The European Commission Approves Zogenix’s FINTEPLA® (Fenfluramine) Oral Solution for the Treatment of Seizures in Dravet Syndrome

  • Dravet syndrome is a rare, debilitating and difficult-to-treat lifelong epilepsy that begins in infancy
  • EC approval is based on Phase 3 study data demonstrating that FINTEPLA safely and significantly reduced convulsive seizure frequency for Dravet syndrome patients whose seizures were not adequately controlled on existing medications, including stiripentol
  • First EU market launch planned for Germany in Q1 2021

 

EMERYVILLE, Calif., December 21, 2020 – Zogenix (NASDAQ: ZGNX), a global biopharmaceutical company developing rare disease therapies, announced today that the European Commission (EC) has granted marketing authorization for FINTEPLA® (fenfluramine) oral solution for the treatment of seizures associated with Dravet syndrome as an add-on therapy to other anti-epileptic medicines for patients two years of age and older. Dravet syndrome is a rare, lifelong epilepsy that begins in infancy and is marked by severe refractory seizures, frequent medical emergencies, significant cognitive and behavioral impairments, and an increased risk of sudden premature death (SUDEP).

 

“We deeply appreciate the physicians and Dravet community whose support led to this important milestone,” said Stephen J. Farr, Ph.D., President and CEO of Zogenix. “With the EC approval in place, we can now begin making FINTEPLA more widely available for the treatment of Dravet syndrome patients in Europe who seek new safe and effective treatment options.”

 

The EC’s approval of FINTEPLA was based on positive safety and efficacy results from two randomized, international, multi-center, placebo-controlled Phase 3 trials (Study 1 and Study 2), as well as data from an interim analysis of a long-term, open-label extension study in 330 Dravet syndrome patients treated up to 3 years.

 

“After a healthy start in life, children with Dravet syndrome suffer from frequent and prolonged epileptic seizures, which determine the future of the child and mean that parents are on constant alert.

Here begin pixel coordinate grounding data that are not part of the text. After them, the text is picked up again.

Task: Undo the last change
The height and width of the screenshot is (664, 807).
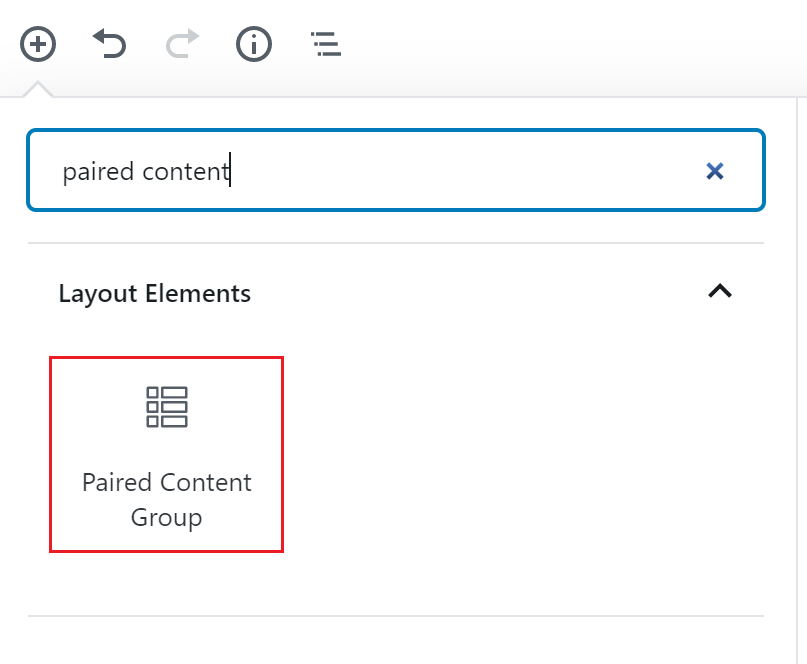Action: (109, 44)
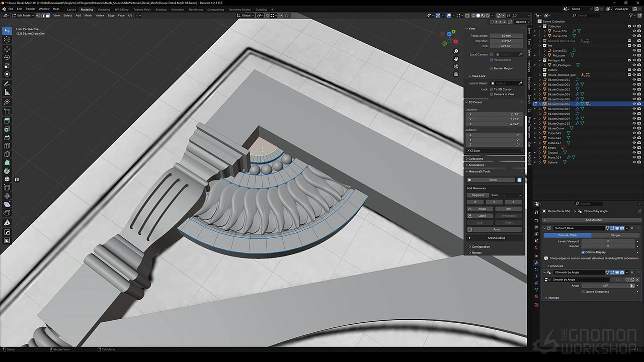Hide BézierCircle.006 using its eye icon
The height and width of the screenshot is (362, 644).
tap(634, 104)
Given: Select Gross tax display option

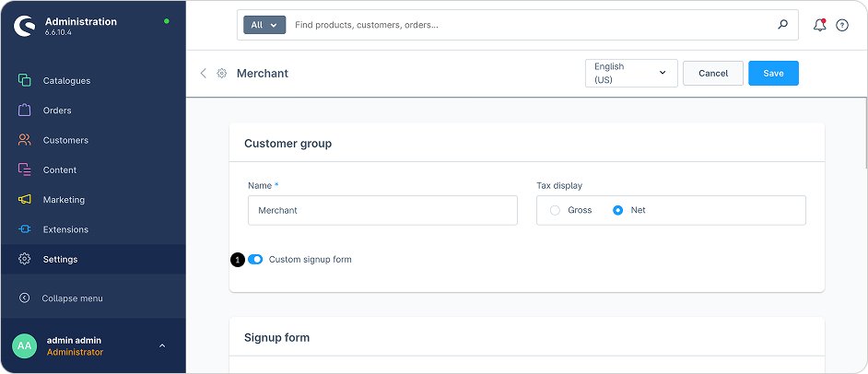Looking at the screenshot, I should [x=555, y=210].
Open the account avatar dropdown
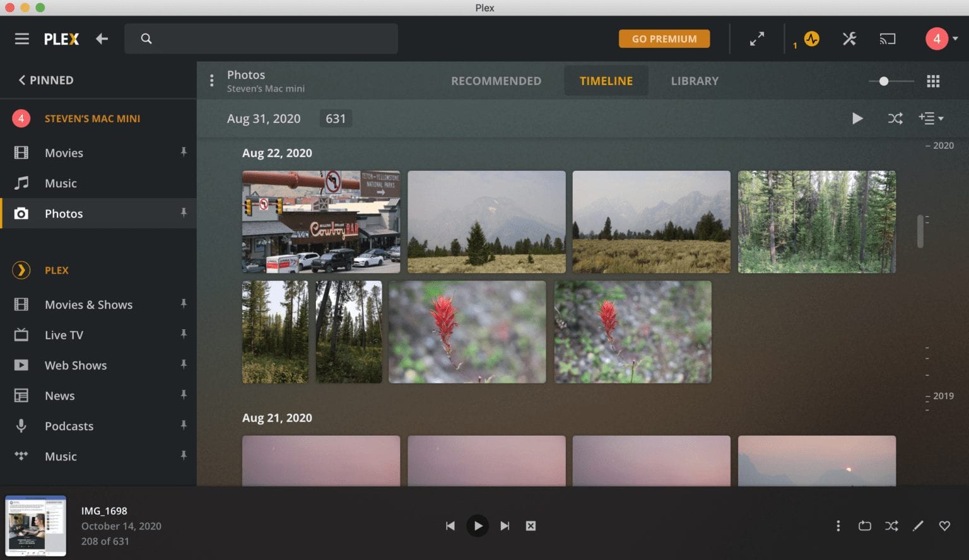Image resolution: width=969 pixels, height=560 pixels. tap(936, 38)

Current treatments for Dravet syndrome are unsatisfactory, resulting in the disease affecting motor and mental development,” said Dr. Tilman Polster, a pediatric epilepsy specialist at the Mara Hospital of the Bethel Epilepsy Centre in Bielefeld, Germany, and primary investigator for fenfluramine oral solution in Dravet syndrome in Germany. “Experience from clinical studies has shown that FINTEPLA offers an impressive reduction in seizures, plus an improvement in quality of life. In conjunction with the ongoing data being collected on the safety profile of the therapy, FINTEPLA represents an effective new treatment option and an important hope for the families concerned.”

 

When added to other antiepileptic therapies, including stiripentol, FINTEPLA provided a highly statistically significant and clinically meaningful reduction in convulsive seizure frequency. The most commonly reported adverse events that occurred in patients treated with this included decreased appetite, diarrhea, pyrexia, fatigue, upper respiratory tract infection, lethargy, somnolence and bronchitis.

 

With this approval, and subject to price and reimbursement being implemented according to national regulations, Zogenix will be able to market FINTEPLA in all European Union member countries, and in the United Kingdom, Norway, Iceland, and Liechtenstein.

 

Controlled Access Program

FINTEPLA will be available in Europe under a controlled access program requested by the European Medicines Agency to prevent off-label use for weight management and to confirm that prescribing physicians have been informed of the need for periodic cardiac monitoring in patients taking FINTEPLA.

 

Zogenix will also conduct the FINTEPLA Registry, an observational registry to provide data on long-term safety of FINTEPLA and frequency of echocardiographic monitoring in routine practice.

 

Earlier this year, FINTEPLA was approved by the U.S. Food & Drug Administration (FDA) for the treatment of seizures associated with Dravet syndrome in patients aged two years and olderIn addition, Zogenix recently reported positive results of a third Phase 3 study of FINTEPLA in Dravet syndrome to support planned registration in Japan, which corroborated the highly statistically significant and clinically meaningful convulsive seizure reductions seen in earlier multinational Phase 3 studies. FINTEPLA is also being studied for the potential treatment of seizures associated with other rare epilepsies.

 

About Dravet Syndrome

Dravet syndrome is a rare, devastating and life-long form of epilepsy that generally begins in infancy and is marked by frequent, treatment-resistant seizures, significant developmental, motor, and behavioral impairments, and an increased risk of sudden unexpected death in epilepsy (SUDEP). Affecting one in 15,700 live births in the U.S. and approximately one in 20,000 to 40,000 live births in Europe, most patients follow a course of developmental delay with cognitive, motor and behavioral deficits that persist into adulthood. Dravet syndrome severely impacts quality of life for patients, families and caregivers due to the high physical, emotional, caregiving, and financial burden associated with the disease.

 

About Zogenix

Zogenix is a global biopharmaceutical company committed to developing and commercializing therapies with the potential to transform the lives of patients and their families living with rare diseases. The company’s first rare disease therapy, FINTEPLA® (fenfluramine) oral solution has been approved by the U.S. FDA and the European Medicines Agency and is in development in Japan for the treatment of seizures associated with Dravet syndrome, a rare, severe lifelong epilepsy. The company has two additional late-stage development programs underway: one for FINTEPLA for the treatment of seizures associated with Lennox-Gastaut syndrome, another rare epilepsy, and one for MT1621, an investigational therapy for the treatment of a rare genetic disorder called TK2 deficiency (being developed through its subsidiary Modis Therapeutics). Zogenix is also collaborating with Tevard Biosciences to identify and develop potential next-generation gene therapies for genetic rare epilepsies.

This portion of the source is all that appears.